You might remember Frederick from some previous facebook posts. He is a local kid who has been unofficially adopted by the mission staff. He is 12-years-old and when I arrived in Togo 4 months ago, he still had both legs. In fact, he was walking, although not well. Just like most boys his age, he enjoyed playing soccer.Those kids off in the distance, they would have been his teammates if it weren’t for a bone infection.

Bone infections, called osteomyelitis are not unique to this part of the world, or to developing countries. They happen in the US too, but they often go untreated for prolonged periods of time here for a few reasons.

In Frederick’s case, it started like most cases of osteomyelitis do here, with a skin infection that was untreated, probably some innocuous looking break in the skin that got infected, then went to his bone. When it goes untreated for too long it becomes chronic osteomyelitis. Chronic osteomyelitis, to quote our Pediatrician here at the mission hospital, Russ Ebersole, is the bane of my existence. When Dr. Ebersole says this, which he has on more than one occasion, I can tell that he means it, because his upper lip gets tight an he practically spits the word osteomyeltis. I’m learning to feel the same way, because the stories too often end the same way. Months and months of trying to save a dying extremity, with painful daily dressing changes, dangerously high doses of antibiotics, all at a huge cost of the family, just because we are trying to avoid amputating the leg.

But then we end up waiting too long, the infection spreads, and instead of amputating a foot or ankle, we end up taking a knee or half a femur. Why do we wait too long? Because there are either no means to obtain prosthesis, or no knowledge that they exist.

Photo #2:


I don’t know her name. She doesn’t know mine. I just know her because she is my neighbor. Kind of. This young woman lives in the small mountain valley that our hospital shares with the hundreds of coffee sharecroppers that surround us.

I was walking to a nearby waterfall, admiring all of the ripe coffee beans (actually they are the bright red cherries that hide a green coffee bean inside) when we came across this lovely young lady quietly harvesting beans by hand.

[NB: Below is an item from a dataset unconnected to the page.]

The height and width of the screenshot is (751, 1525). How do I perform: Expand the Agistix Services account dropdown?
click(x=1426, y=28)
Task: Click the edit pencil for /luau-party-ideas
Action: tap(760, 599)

Christine Penny, a fellow medical missionary from Canada asked her if we could take a picture of her with her harvest. She proudly posed with her delicate harvest for a few photos.

We thanked her and began walking away. As I turned my back to her, she asked me something. Not speaking much of her language, I turned to Chris who said “I think she is asking if you have any candy.”

I shook my head know, but I pulled out a sweet green apple. Her eyes lit up. She gratefully accepted my gift and went back to picking. We walked a little up the trail to catch up with the rest of our hiking party, and my guide said to me, “That’s almost worth a days wages to her.”

The sad truth is that here in Togo, many coffee harvesters make less than $1 a day picking beans. They are vastly underpaid by any standard, and there are a complex set of reasons for this. However, direct- or even fair-trade, are not concepts that have probably even been mentioned to our local coffee harvesters.

The link

I’m not sure how, but somehow, I feel like these two stories are linked. I feel like if I can figure out how, I might be able to restore some hope for both of these gentle children who don’t even know what to hope for.

In the coming weeks, as I start investigating these two stories, and search for the convergence, I will be posting updates on this blog. Please join me and share this blog with others.

Get excited, get hopeful. If we can change the world for even these two people, it will be worth the effort.